Thursday, March 24, 2016

The victory over Ebola should teach the world a great lesson.

Ebola Trilogy (click here)

Telling extraordinary stories of courage and perseverance, the groundbreaking HBO Documentary Films Orphans of EbolaBody Team 12 (2016 Oscar® nominee for Best Documentary Short) and Ebola: The Doctors’ Story each approach the pandemic that claimed thousands of lives from different perspectives. Following the doctors, the response teams and the children left orphaned by this devastating disease, the trilogy paints a picture of the Ebola crisis over a period of eight months, from the outbreak’s rapid escalation, through the height of the epidemic, to its waning. Ranging from international response teams, to local citizen-responders, to ordinary families, the documentaries highlight the urgent need to treat the sick, the grim and dangerous collection of the dead, and the aftermath of survivors picking up the pieces....
Of course compassion matters. We are all Ebola when there is one person infected with Ebola. There are medicines that helped such as malaria treatment, broadspectrum antibiotic, pain medicine and fluids for rehydration.
But, the real miracle with Ebola is that a person infected if fed with nutritional food and fluids such as milk/formula for infants and young children or water for older children and adults live through the ravages of the disease to have their immune system develop antibodies and they become well. 
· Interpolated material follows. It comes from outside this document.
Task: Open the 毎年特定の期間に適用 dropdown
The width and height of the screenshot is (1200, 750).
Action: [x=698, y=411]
There are those that die, but, there is a reason such as dehydration or a secondary infection or being so ill they cannot eat and they waste into a death. They are provided pain medicine as necessary and we know a patient does better with their own immunity when there is no pain.
A person with a healthy body is not immune from Ebola. It is a hemorrhagic disease and attacks the very blood system that would work to protect the body. It attacks it with such vigor a person has to be maintained on good nutritional status in order to replenish the very fluids and viability to develop an immune response. It robs the human being of time to create it's antibodies. It is a vicious disease with only one purpose, to live at the expense of the host.
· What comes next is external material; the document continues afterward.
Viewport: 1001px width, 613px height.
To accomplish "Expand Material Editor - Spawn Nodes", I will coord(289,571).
The caregivers in this documentary are amazing. The filmmakers brave beyond their important work. The patients are wonderful in that they believe in the hope doctors and caregivers can bring them. There are survivors. 
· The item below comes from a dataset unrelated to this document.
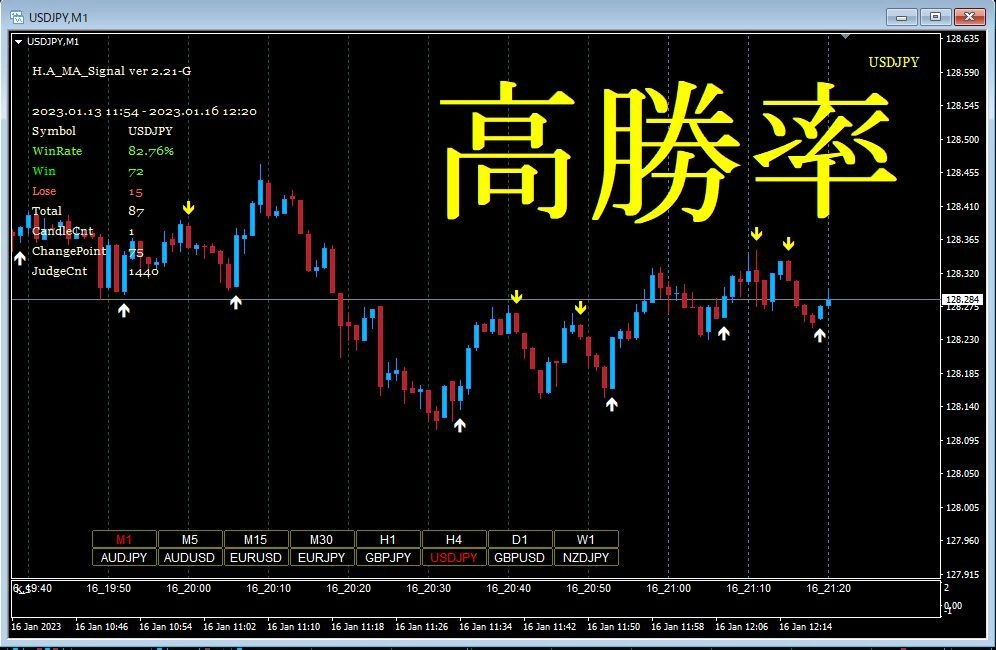The height and width of the screenshot is (650, 996).
Task: Switch symbol to NZDJPY
Action: click(x=585, y=558)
It is all good, except, it should have come sooner for many other outbreaks. 

Ebola with this outbreak taught the world an important lesson. Health, clean water and good living habits such as eliminating vermin that are vectors from any village or town. The people that died did not have a chance because they lacked a healthy body to begin with. That is the moral lesson of Ebola. The world forgot to look in on the profoundly impoverished.